State v. Eller, Minn.Ct.App., 3/30/2010. The trial court convicted Mr. Eller of gross misdemeanor driving while impaired following a stipulated facts trial, Minn.R.Crim.Proc. 26.01, Subd. 3. For some elucidation of this rule see here, and here.
On appeal, Mr. Eller argued that the state failed to present sufficient evidence of the prior refusal conviction, which is an element of the offense. At trial, the court had received three exhibits from the state without objection: the amended complaint, a DVD of the implied consent reading, and the police report. The trial court also received without objection three other exhibits – a hand drawn exhibit and two implied consent advisories – as evidence. Mysteriously, the state failed to introduce a certified copy of the prior conviction even though it was apparently buried somewhere on counsel table.

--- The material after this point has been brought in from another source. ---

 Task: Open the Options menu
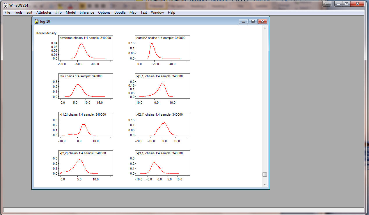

When a prior conviction is an element of a charged offense, proof of the prior conviction can be “established by competent and reliable evidence, including a certified court record of the conviction.” Minn. Stat. § 609.041 (2006). The appellate court concludes that this language does not limit proof of the prior conviction to a certified court record. In addition, a sworn statement – say, from the factual portion of the complaint –which both parties have stipulated may be admitted into evidence without restriction can also suffice. Counsel did not qualify his stipulation to the admission of the complaint so the trial court was free to rely upon it to support a finding of the existence of the prior conviction.
Mr. Eller made a couple of other arguments, which the appellate court rejected.